If you havent read [why Zulip](/why-zulip), read that first. The
communication model challenges with the Slack/Discord/IRC model
discussed there are even more important for academic research:
* For most research problems, the experts who it's most useful to
collaborate with are few in number and scattered across many places
and time zones. A Slack community is a bad experience if youre
rarely online at the same time as most other members; the result is
often poor inclusivity of researchers whose ideas or knowledge could
be critical to progress.
* One needs to be able to focus for several hours at a time in order
to do effective research. It's really important that one not feel
like one's missing out or being constantly drawn back to check
messages when doing focused research work.
Because active participation in a busy Slack community fundamentally
requires constant interruptions, one ends up making unpleasant
choices between participating in the Slack community (and not doing
focus work) or ignoring the Slack community (and not getting much
benefit from it).
* Researchers, especially senior ones, often have interests in
multiple areas. Because catching up on history in an active Slack
organization is a huge waste of time, this can make it hard to
participate in a part-time fashion and provide one's expertise while
personally focused on other projects.
* Writing to a busy Slack channel often means interrupting another
existing conversation. This makes it harder for newer and shyer
members to jump into the community.
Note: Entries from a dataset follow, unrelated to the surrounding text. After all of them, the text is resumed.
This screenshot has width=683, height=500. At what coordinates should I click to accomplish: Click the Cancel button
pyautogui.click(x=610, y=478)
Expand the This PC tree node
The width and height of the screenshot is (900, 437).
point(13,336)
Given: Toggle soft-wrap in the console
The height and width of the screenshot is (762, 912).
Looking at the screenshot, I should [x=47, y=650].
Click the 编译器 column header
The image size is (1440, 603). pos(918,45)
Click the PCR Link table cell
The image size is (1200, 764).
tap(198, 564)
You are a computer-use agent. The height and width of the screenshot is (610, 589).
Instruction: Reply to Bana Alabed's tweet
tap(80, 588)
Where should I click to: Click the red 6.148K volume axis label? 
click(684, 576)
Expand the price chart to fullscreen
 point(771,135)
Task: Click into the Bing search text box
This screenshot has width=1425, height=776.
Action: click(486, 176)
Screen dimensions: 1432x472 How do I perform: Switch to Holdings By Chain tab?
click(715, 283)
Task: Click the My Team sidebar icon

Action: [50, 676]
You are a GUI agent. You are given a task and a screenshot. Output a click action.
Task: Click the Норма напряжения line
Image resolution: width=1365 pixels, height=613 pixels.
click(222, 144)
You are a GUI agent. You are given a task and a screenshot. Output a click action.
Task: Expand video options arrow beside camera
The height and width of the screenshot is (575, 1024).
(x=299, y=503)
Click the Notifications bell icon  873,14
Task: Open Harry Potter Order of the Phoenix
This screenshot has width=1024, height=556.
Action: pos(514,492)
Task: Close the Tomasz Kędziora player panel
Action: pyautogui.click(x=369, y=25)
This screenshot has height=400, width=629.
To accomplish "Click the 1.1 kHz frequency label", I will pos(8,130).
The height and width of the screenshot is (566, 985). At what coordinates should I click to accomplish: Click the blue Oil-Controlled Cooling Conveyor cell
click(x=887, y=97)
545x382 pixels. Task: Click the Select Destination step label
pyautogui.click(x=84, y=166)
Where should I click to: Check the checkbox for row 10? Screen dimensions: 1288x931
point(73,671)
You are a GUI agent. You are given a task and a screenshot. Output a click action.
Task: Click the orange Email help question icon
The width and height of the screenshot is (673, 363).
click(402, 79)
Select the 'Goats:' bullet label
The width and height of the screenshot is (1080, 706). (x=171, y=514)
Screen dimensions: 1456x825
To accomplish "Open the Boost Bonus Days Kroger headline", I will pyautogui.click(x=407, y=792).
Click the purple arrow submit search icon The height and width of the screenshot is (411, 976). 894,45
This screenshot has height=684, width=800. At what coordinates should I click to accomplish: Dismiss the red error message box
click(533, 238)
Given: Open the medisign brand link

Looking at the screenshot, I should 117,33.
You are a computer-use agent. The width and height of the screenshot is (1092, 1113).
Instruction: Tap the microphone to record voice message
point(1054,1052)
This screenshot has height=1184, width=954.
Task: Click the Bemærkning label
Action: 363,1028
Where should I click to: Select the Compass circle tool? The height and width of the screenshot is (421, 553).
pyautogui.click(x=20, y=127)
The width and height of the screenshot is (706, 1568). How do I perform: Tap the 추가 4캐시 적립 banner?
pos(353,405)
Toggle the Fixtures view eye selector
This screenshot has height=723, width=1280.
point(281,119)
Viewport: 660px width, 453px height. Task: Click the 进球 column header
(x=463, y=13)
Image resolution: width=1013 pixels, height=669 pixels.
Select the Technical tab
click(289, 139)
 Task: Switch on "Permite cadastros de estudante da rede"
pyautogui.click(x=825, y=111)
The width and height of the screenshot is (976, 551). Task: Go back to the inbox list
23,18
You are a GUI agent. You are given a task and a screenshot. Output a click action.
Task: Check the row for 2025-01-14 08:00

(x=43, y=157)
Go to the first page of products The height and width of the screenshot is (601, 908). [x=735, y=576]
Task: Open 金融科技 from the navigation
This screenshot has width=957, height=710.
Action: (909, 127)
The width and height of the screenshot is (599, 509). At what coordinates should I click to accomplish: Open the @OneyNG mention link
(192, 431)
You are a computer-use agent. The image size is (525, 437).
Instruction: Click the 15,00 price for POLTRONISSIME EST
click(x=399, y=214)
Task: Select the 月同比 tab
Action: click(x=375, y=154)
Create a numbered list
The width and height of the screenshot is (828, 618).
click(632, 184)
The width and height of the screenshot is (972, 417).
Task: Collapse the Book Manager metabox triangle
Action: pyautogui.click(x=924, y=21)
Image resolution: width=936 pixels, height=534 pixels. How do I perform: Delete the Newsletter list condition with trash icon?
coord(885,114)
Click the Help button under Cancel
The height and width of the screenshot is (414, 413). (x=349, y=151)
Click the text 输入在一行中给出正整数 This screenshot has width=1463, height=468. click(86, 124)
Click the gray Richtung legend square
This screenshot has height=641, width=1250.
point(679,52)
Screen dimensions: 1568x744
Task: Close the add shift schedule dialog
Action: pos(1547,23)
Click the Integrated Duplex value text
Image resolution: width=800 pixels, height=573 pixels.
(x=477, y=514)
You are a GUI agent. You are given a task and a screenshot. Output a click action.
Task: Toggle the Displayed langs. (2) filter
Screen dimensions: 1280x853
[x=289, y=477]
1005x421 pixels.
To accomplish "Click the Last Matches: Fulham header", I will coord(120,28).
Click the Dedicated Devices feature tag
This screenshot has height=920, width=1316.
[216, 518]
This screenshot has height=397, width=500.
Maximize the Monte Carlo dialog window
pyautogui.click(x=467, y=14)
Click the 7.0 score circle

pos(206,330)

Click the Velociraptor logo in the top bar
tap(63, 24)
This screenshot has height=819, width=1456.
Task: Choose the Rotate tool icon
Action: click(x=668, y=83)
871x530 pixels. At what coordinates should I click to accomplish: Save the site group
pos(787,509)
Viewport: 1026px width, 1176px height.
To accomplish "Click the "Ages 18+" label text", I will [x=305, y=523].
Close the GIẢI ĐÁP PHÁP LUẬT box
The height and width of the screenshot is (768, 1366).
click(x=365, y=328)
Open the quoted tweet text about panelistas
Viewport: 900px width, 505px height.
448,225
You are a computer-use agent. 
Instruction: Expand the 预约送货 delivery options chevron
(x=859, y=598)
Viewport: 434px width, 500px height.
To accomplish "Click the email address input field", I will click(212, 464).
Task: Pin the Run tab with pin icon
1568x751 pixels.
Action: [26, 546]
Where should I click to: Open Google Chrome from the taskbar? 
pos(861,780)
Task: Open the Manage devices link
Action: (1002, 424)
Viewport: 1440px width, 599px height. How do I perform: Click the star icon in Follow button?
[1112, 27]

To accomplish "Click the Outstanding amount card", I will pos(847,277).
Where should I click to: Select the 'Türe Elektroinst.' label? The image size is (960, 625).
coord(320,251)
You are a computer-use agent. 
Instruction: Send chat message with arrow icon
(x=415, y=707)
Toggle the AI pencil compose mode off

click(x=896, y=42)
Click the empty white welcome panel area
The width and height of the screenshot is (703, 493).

Often this disproportionately
discourages talented individuals from groups already
underrepresented in research.
* The lack of organization in Slack message history (and its 10K
message history limit) mean that it's hard to find previous
conversations that might have useful context.
The overall effect is that a busy Slack makes poor use of researchers'
time, and Slack is a poor choice for organizations that want to have
an inclusive, global community that many busy researchers happily
participate in.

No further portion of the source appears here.